I settled my rod
on the opposite side to Mike's, and the long vigil commenced. Sometimes we
could see the shore, a quarter of a mile distant. At other times it was blotted
out by billowing curtains of rain that swept in from the mainland. Gulls
visited us from time to time but decided swiftly that we were an unpromising
food source.
At long intervals
came false alarms. An inch or two of line would creak out, and the rod tip
would bob a little. "Just dogfish," I told Mike, as he thrust eagerly
forward from his fish box.
"That Swede
last week, he wass thinking that his skate wass a dogfish, indeed, but it wass
a 212-pound skate," intervened Hamish, who had sleepily emerged from his
nesting place in the doghouse. Mike needed only this much encouragement.

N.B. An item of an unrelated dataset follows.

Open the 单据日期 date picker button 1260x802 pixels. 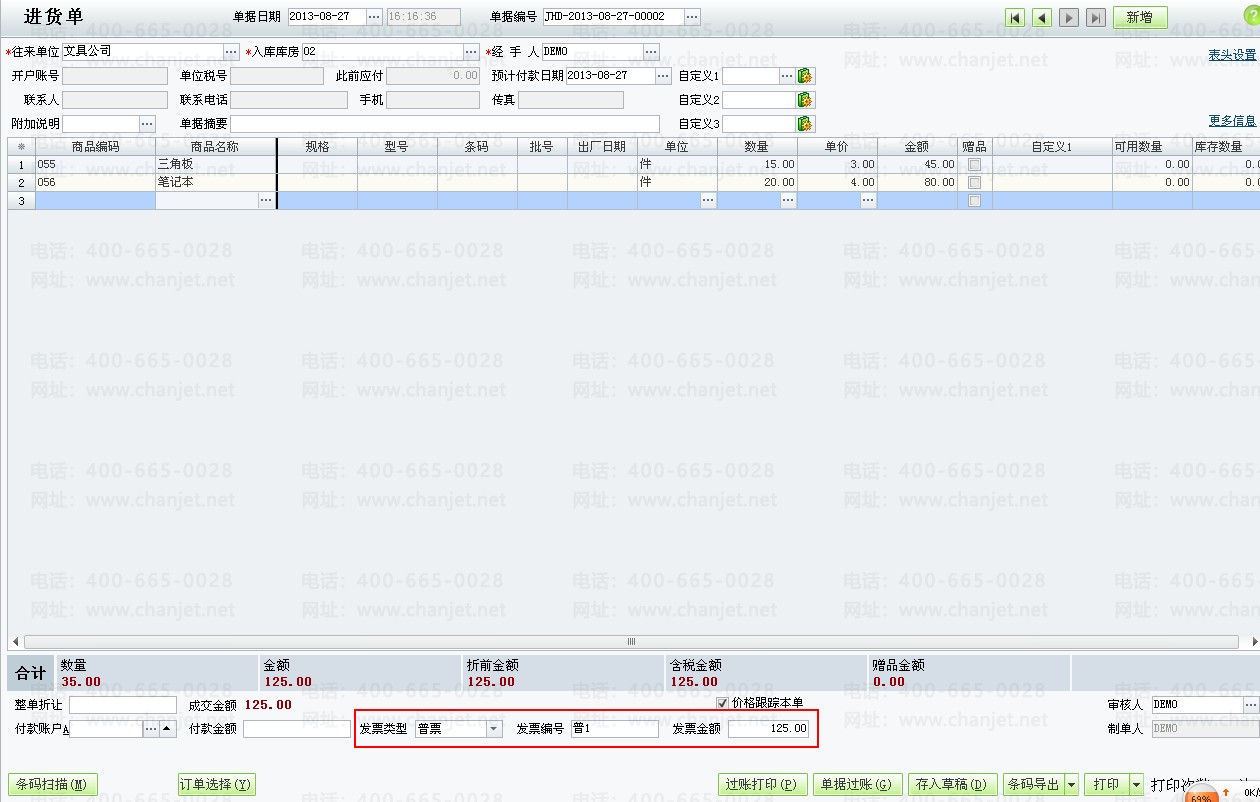(x=374, y=17)
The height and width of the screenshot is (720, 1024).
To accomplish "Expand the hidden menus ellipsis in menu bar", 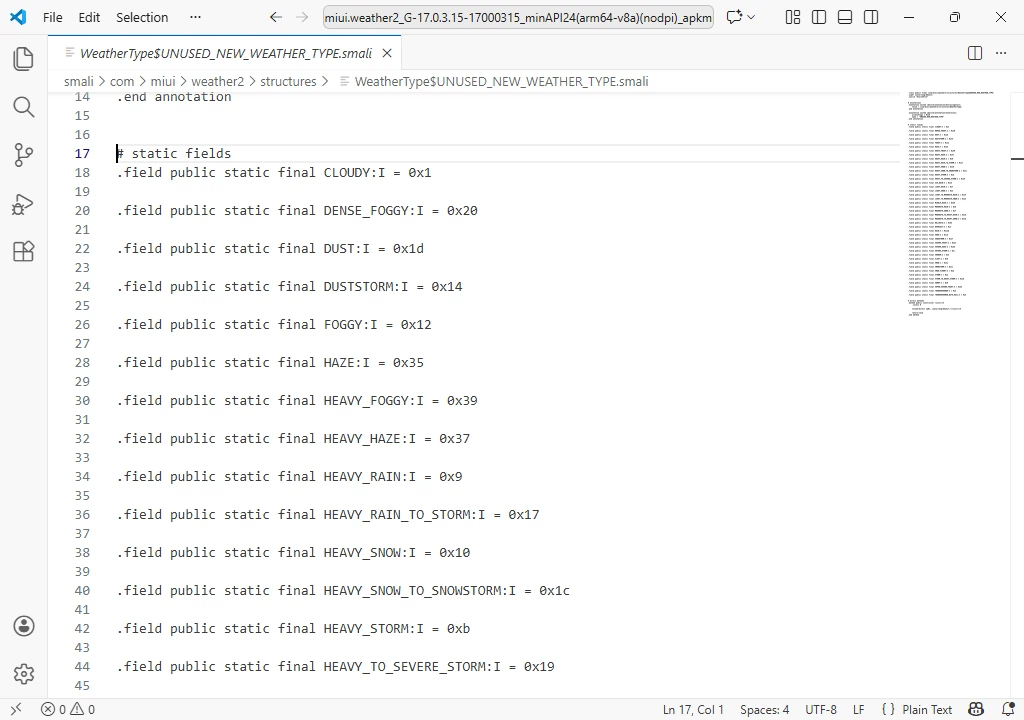I will click(x=195, y=17).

Snatching up his rod, he cradled it, as if willing a skate to hang itself onto
the end of the line. "There's something there!" he bellowed, and leaned
back into the strike with all the bone-crushing effort that had struck terror
into the hearts of opposing forwards in his Rugby past. Had there been a
200-pound skate below it would have been removed from the bottom a lot more
swiftly and economically than the Swede had managed to shift his.
But all that came
was the sound of rending fish box, and Mike was flush with the deck. He picked
up a piece of wood. PROPERTY OF SCRABSTER FISHERIES LTD—RETURNABLE, it Said. He
hurled it into the sea. "There wass no need to do that, whateffer,"
complained Hamish. I was glad to see I was right when Mike reeled in a small,
writhing, green-eyed dogfish.
About the seventh
hour by my reckoning, Hamish went into the doghouse and heated tomato soup. He
passed mugs of it around, saying, "Fishing is inclined to be slow today,
boys, isn't it?" It was the most accurate thing he had said all day.

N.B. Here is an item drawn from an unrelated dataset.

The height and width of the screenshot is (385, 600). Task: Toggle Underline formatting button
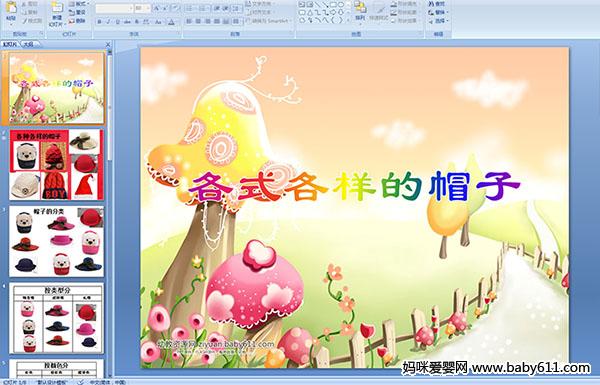pos(117,22)
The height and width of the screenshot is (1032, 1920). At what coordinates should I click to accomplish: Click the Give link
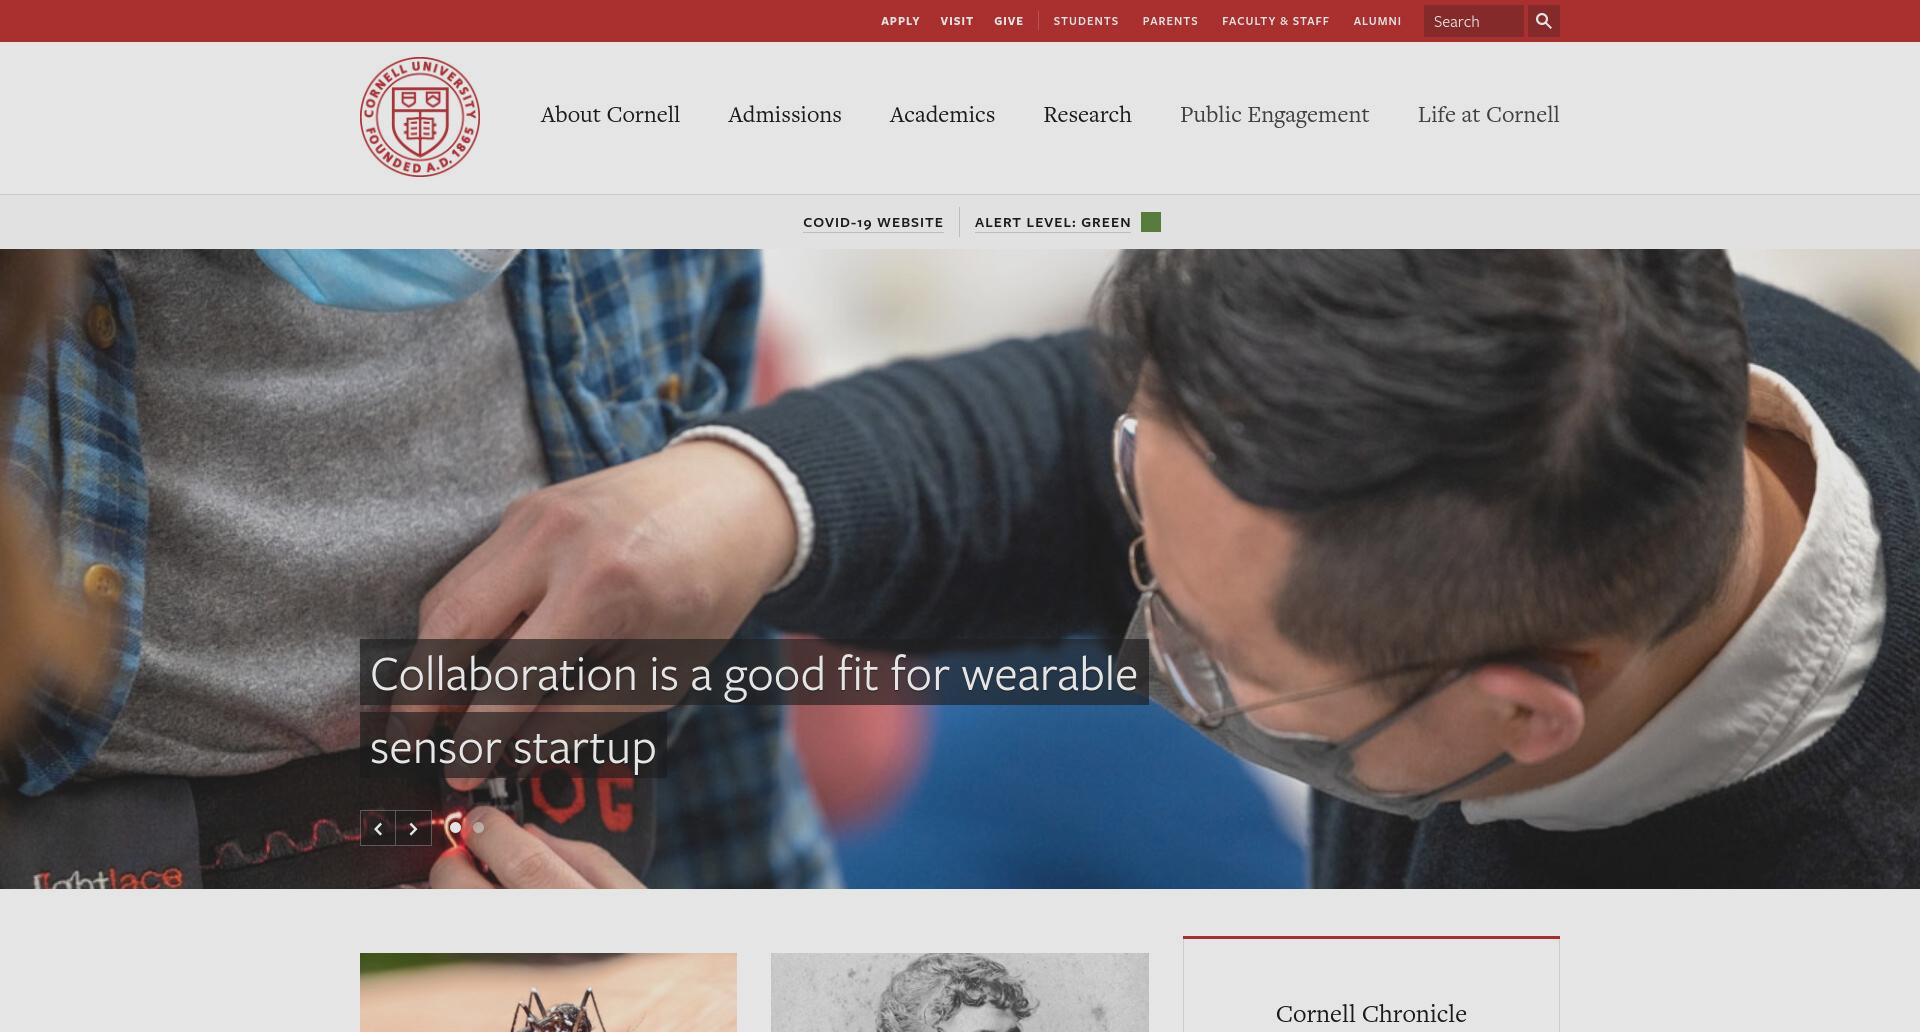(1008, 21)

"We have to be back at 6:30 for the weighing," he said. I had forgotten
that this was meant to be a competition. Now, as well as not catching any fish,
we were going to have to sneak ashore. I was glad I wasn't wearing a
red-white-and-blue anorak.
Fortunately we
were first in. The angry man in oilskins who had allocated us to the Delightful
was standing on a truck beside a weighing scales, evidently waiting for us to
swing our loaded fish boxes up to him. "Be back in a minute," called
Mike. We made a fast break for the car, changed our clothes swiftly in the
murky light of the quayside and were across to the hotel and into our first
Glenfiddichs before the second boat had arrived.
Soon the bar
began to fill up with red-faced men, their oilskins steaming in the comparative
warmth. Almost without words passing, whiskies and wee heavies began to
circulate among them. Bouncing on his heels, his tie neatly tied, his hair
combed, Mike inquired of their success in the manner of a curious tourist.

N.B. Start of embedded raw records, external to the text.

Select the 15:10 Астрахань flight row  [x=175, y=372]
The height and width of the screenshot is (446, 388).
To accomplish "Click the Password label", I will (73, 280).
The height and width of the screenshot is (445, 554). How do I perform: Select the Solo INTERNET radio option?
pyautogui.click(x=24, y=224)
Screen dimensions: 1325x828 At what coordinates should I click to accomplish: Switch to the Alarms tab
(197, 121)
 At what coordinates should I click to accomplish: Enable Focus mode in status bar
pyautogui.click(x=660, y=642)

"The bloody fish is all gone out from it whateffer!" a wet Orcadian
snarled at him. One look around the room told us that we were not alone in our
fate. "Russian trawlers, that's what it is," offered a small, hairy
man. We all drank to that and growled our agreement.
"What's the
bloody navy doing about it, I want to know," contributed the barman. We all
had a good alibi. It could still be a good night.
Then, with the
last comers, some appalling news arrived. There was a woman. A small, redheaded
woman. She came from England. She had just weighed in 120 pounds of fish.
Like a lynch mob,
the anglers moved slowly out of the bar, across the lobby and out into the wet
night. At the pier-head, in the yellow glare of lamps, was a small knot of
people. On the lorry stood the small redheaded woman, only just taller than the
sack offish that stood beside her. The lynch mob stopped in their tracks. They
couldn't face her at close range. "Go on, Alistair," said somebody to
the small hairy man. "Go and see what she has."